Check Out the New Lava Flows From Kilauea and Piton de la Fournaise
We’ve had a lot of explosive volcanic eruptions to discuss over the past few months, but now its time for a couple places were lava flows dominate to take center stage. Two of the most active shield volcanoes on Earth saw some new developments last week: Kilauea on Hawai’i and Piton de la Fournaise on Reunion Island. Let’s run down the action:
After some intense inflation across Kilauea’s summit and a dramatic rise in the summit lava lake, new lava flows have started issuing from the Puʻu ʻŌʻō vent on the East Rift Zone. This demonstrates some of the interconnectedness of the Kilauea magmatic system, where changes in the volcano at the summit can manifest over 18 kilometers down the slopes with with new lava flows at Puʻu ʻŌʻō. The lava flows coincided with a period of strong inflation at the summit and then deflation at Puʻu ʻŌʻō.
The new lava flows are all less than one kilometer long and are no threat to anyone on the island (unlike the infamous Pahoa flow). The USGS map of the new flows shows just how small they are compared to the current active lava flow field fed by the lava tube system under the East Rift. You can check out some video taken of the new flows after an overflight of the area yesterday. In it, you can see the flows flanked by growing levees. They could eventually crust completely over to form some new lava tubes. A thermal image (below) shows how the flows are confined up slope and then branched into into a lava delta when they reached flatter ground.
Thermal image of one of the new lava flows from Puʻu ʻŌʻō on the East Rift of Kilauea, seen on May 24, 2016.
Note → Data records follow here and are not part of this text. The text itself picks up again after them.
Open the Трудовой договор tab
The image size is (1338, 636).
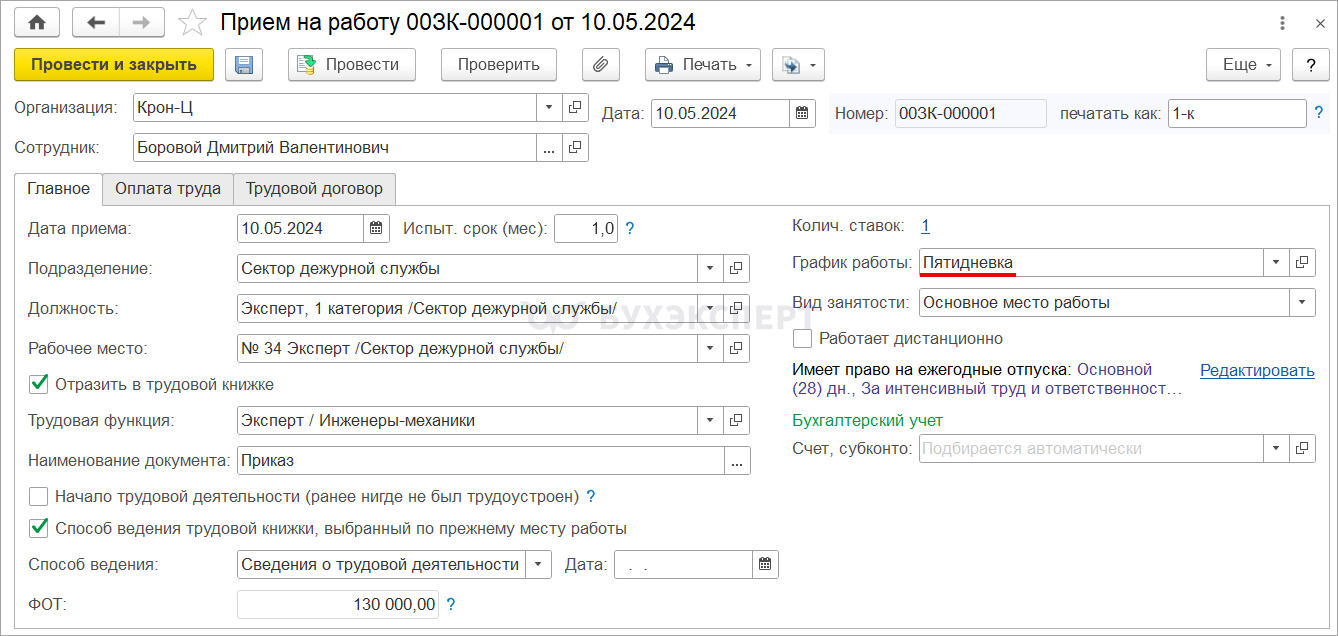314,189
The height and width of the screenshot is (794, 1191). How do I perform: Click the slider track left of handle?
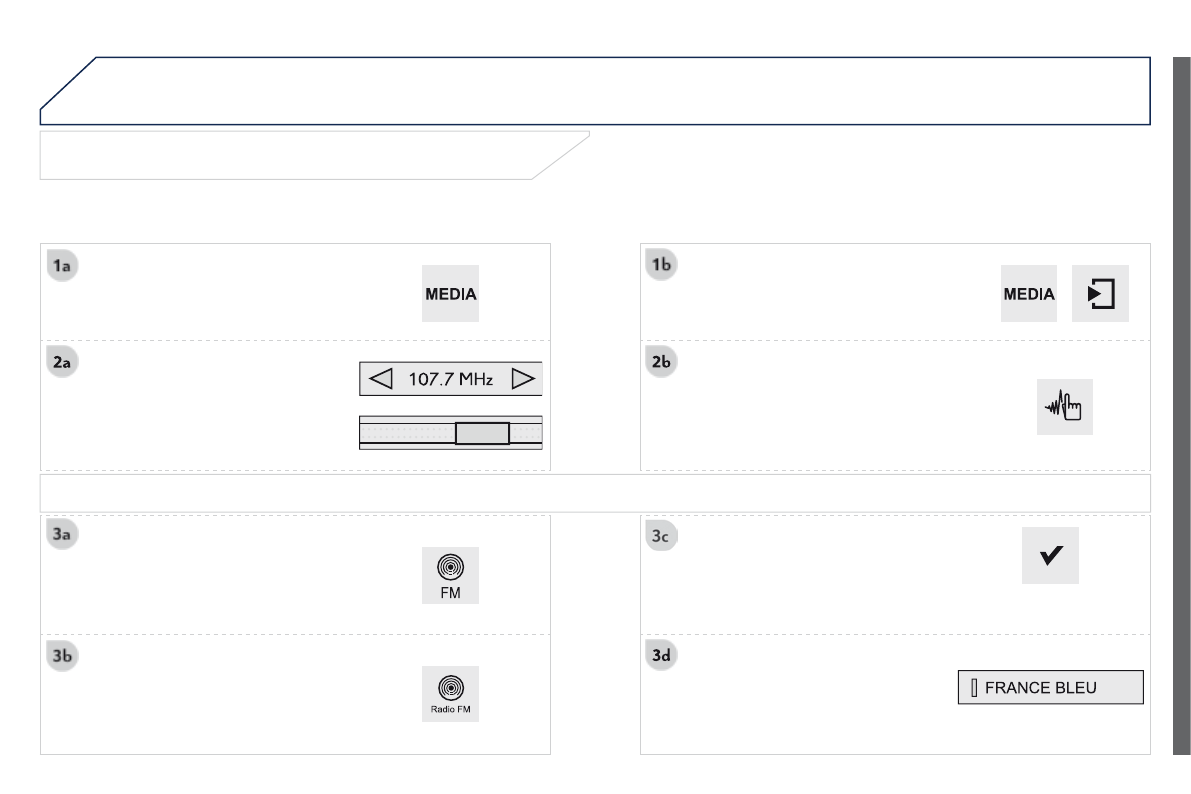pyautogui.click(x=406, y=433)
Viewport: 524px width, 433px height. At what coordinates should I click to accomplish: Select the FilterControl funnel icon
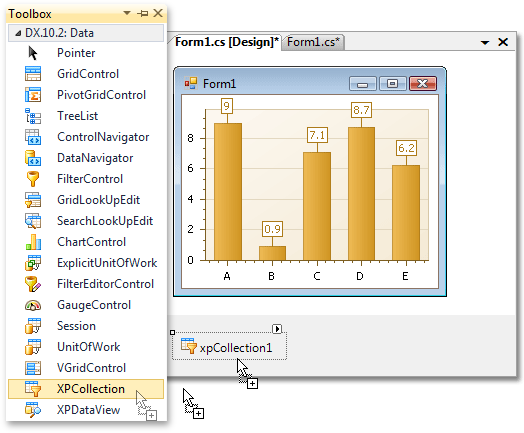[33, 179]
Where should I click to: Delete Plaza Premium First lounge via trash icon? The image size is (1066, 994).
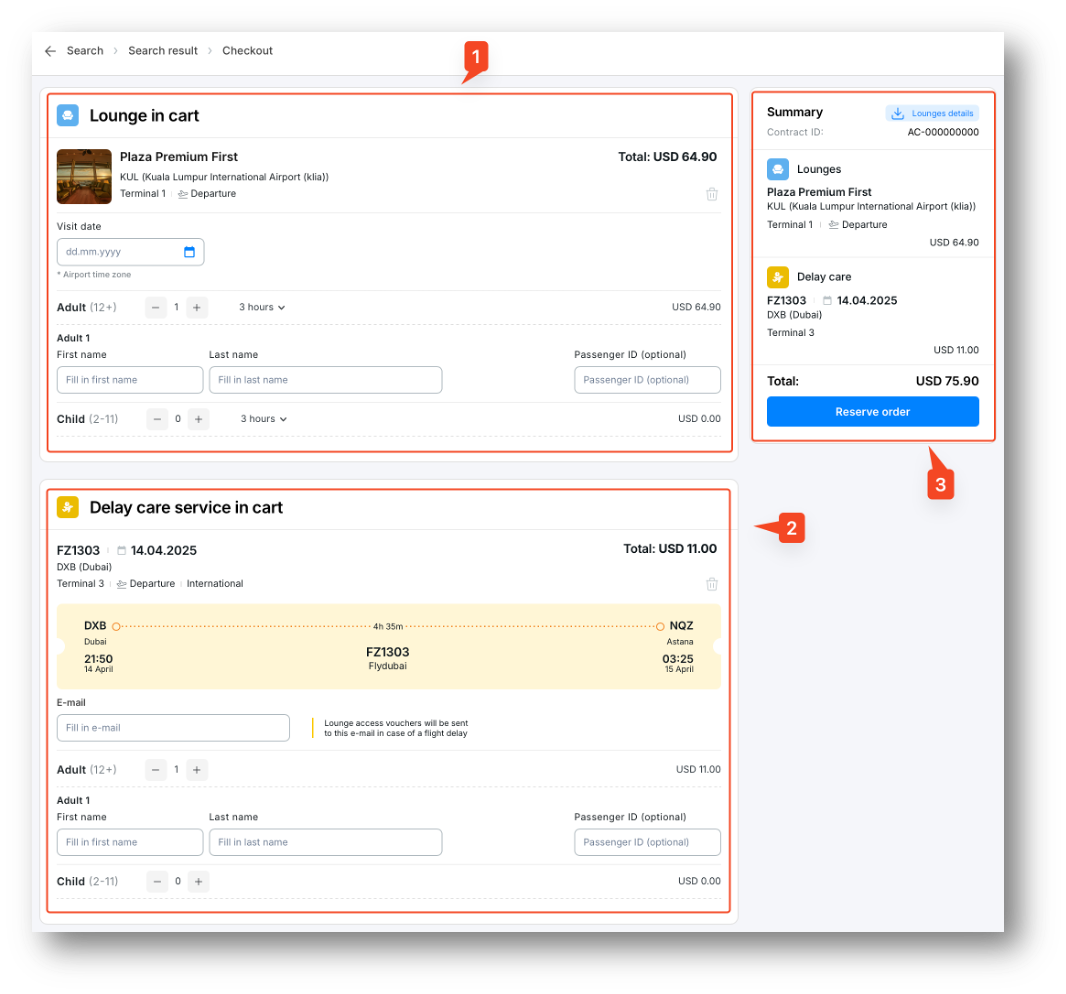click(712, 194)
Not to be left out, the long-term inflation persists on the Southwest Rift Zone along with deep earthquakes, suggesting that magma is lurking somewhere beneath that arm of the volcano. No signs that an eruption will happen soon, but it’s still rumbling.
Meanwhile, halfway across the world in the Indian Ocean, Piton de la Fournaise had its first eruption of 2016. This eruption is centered on the southwestern side of the volcano near the Château Fort cone. It is following the same pattern as most eruptions from the shield volcano, where a new fissure opens that has a few lava fountains that feed new lava flows. The eruption was preceded by inflation that started earlier in the month and volcanic tremor that began a few hours before the eruption, both caused by magma making its way to the surface. Check out some great images and video of the eruption!
The last eruption at the remote island volcano lasted from August through October 2015. This eruption could follow that pattern, although over the last century, duration of eruptions have varied greatly.